-- Your tasks --
[a] In the severe weather forum post, which area of north central Illinois is placed under a high risk of severe thunderstorms?
[b] According to the severe weather forum post, why is the threat expected to end around or shortly after midnight? Answer in one to three sentences.
[c] Carry on the severe weather forum thread from its final line.

# Severe Werther Tomorrow



## Vaughn Schultz (Nov 18, 2004)

...significant Severe Weather Outbreak Expected This Afternoon And
Evening...

A High Risk Of Severe Thunderstorms Exists This Afternoon And
Evening For Portions Of North Central Illinois...along And Southwest Of A Line From Dixon To Morris To Paxton. A Moderate Risk Of Severe Thunderstorms Exists Just South Of A Line From Rockford To Chicago To Portage Indiana...with A Slight Risk Over Extreme Northeastern Illinois.

Severe Thunderstorms Are Expected To Develop Across Northern
Illinois And Northwest Indiana This Afternoon And Evening. A Cold
Front Crossing The Area Will Bring An End The Severe Weather Threat Around Or Shortly After Midnight. Tornadoes...some Possibly Strong...very Large Hail...and Damaging Winds Are Likely...with The Greatest Threat In The High Risk Area.

Persons Across Northern Illinois And Northwest Indiana Should
Continue To Monitor This Developing Weather Situation Throughout The Day. Have A Plan Of Action Ready Should Severe Weather Approach Later Today.


----------



## Gavins Lawncare (Feb 11, 2005)

-- Records supplied --
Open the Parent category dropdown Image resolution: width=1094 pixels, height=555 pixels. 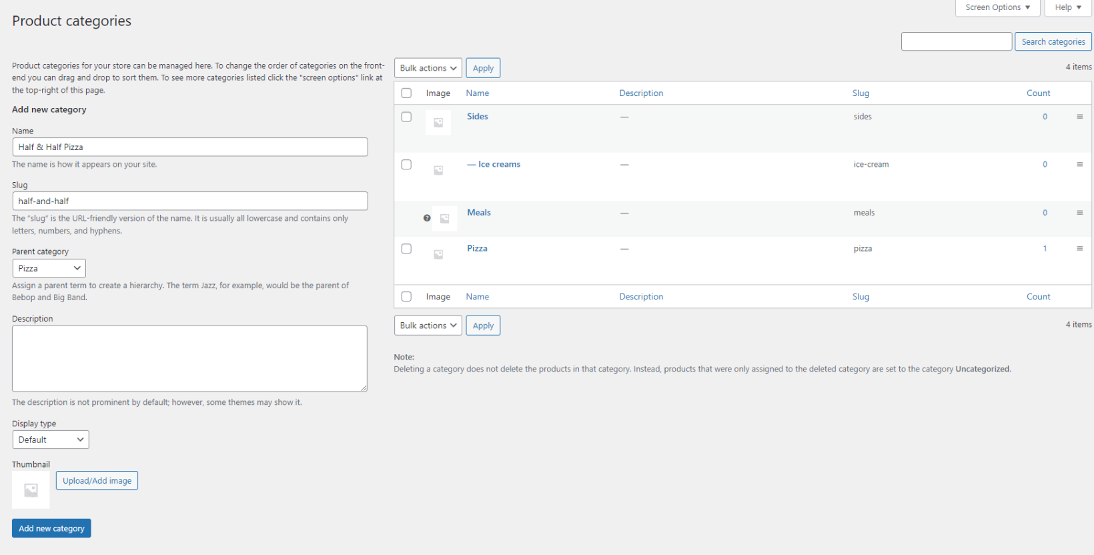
==
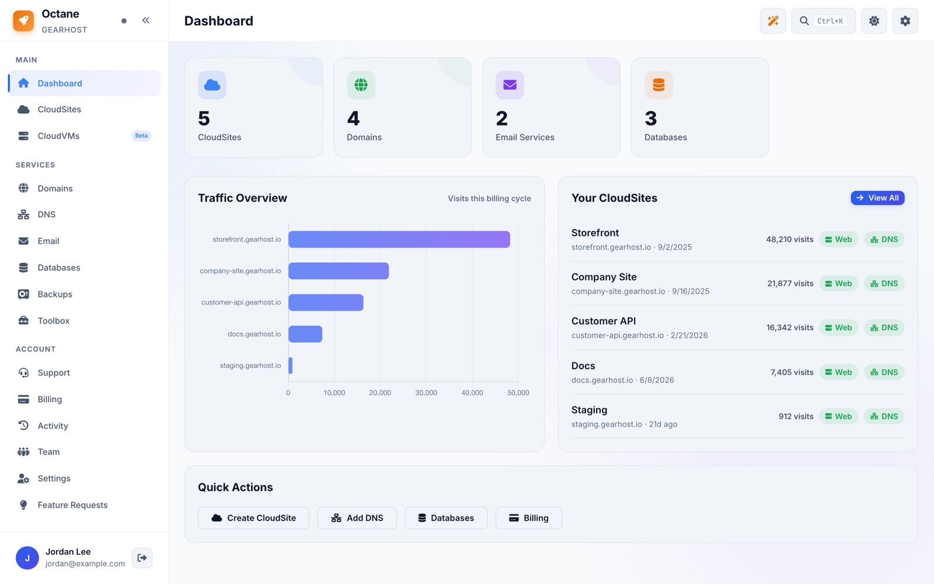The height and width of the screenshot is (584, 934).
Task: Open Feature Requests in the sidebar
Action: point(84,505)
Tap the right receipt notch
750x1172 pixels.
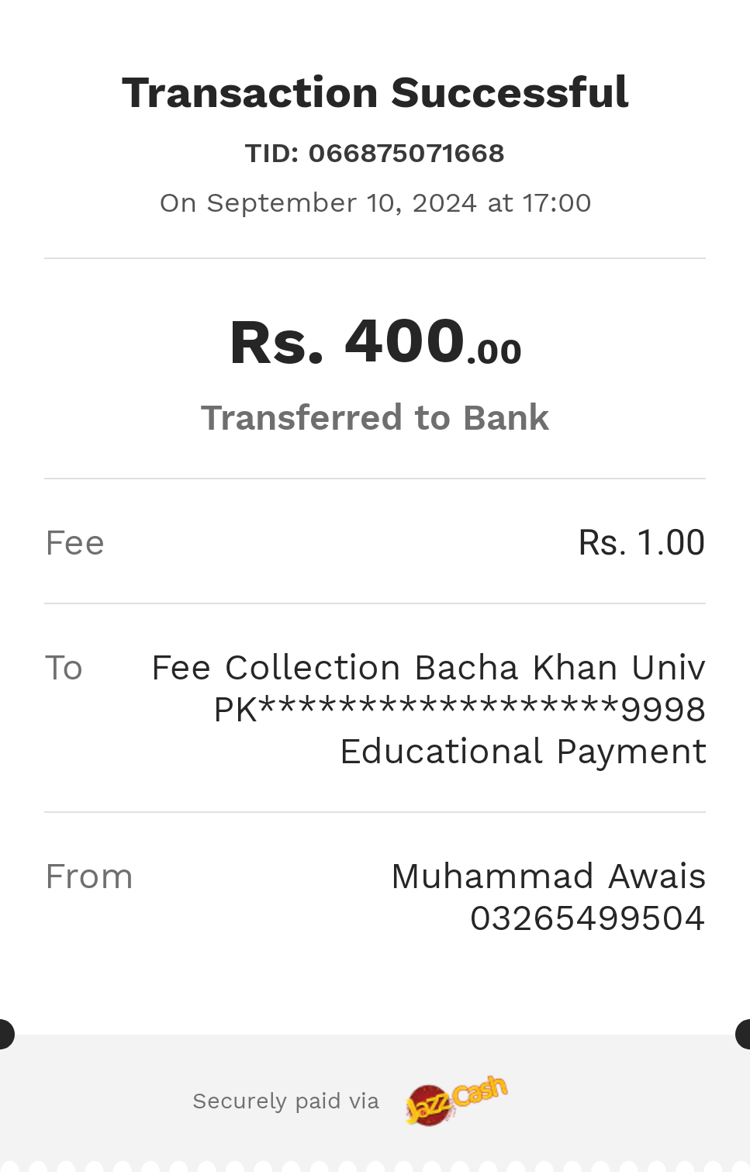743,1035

-- Answers for this exercise --
[a] The portions along and southwest of a line from Dixon to Morris to Paxton.

[b] A cold front crossing the area is expected to end the severe weather threat. That is why the threat should be over around or shortly after midnight.

[c]
yes but there say chance of measurable snow on thursday maybe one last shot


----------



## Young Pup (Aug 13, 2004)

Yep we had strong storms here last night and they are calling for more tonight, more on Monday. Then a chance of snow flurries on Tuesday, with snow possible on Thursday.


----------



## NoFearDeere (Nov 7, 2005)

We are getting hammered right now with Severe Thunderstroms......there are confirmed tornadoes just 1 county south of me. And they just upgraded our Thunderstorm watch to a Tornado watch....and there is a 60% chance of snow tomorrow night!!!


----------



## Vaughn Schultz (Nov 18, 2004)

AAHHH Mother Land!!!!!!!!!!!!!!

I am in the Bulls eye!!!!:yow!:


----------



## LwnmwrMan22 (Jan 20, 2005)

I'm sitting about 30 miles north of Minneapolis..... get to pull the all nighter, waiting with the plows on...

http://www.crh.noaa.gov/mpx/

Don't let it fool you...

so far we've gotten 1", and it's still 34 out....

I just hope it holds off until about 5 am...

Nothing I hate more is getting 3" of snow from 2 am until 5 am, and then everyone wondering why they aren't all plowed by 6 am.....


----------



## Yaz (Apr 13, 2005)

Long as you are plowing snow and not wood from the wind, that's a good thing..


----------



## Young Pup (Aug 13, 2004)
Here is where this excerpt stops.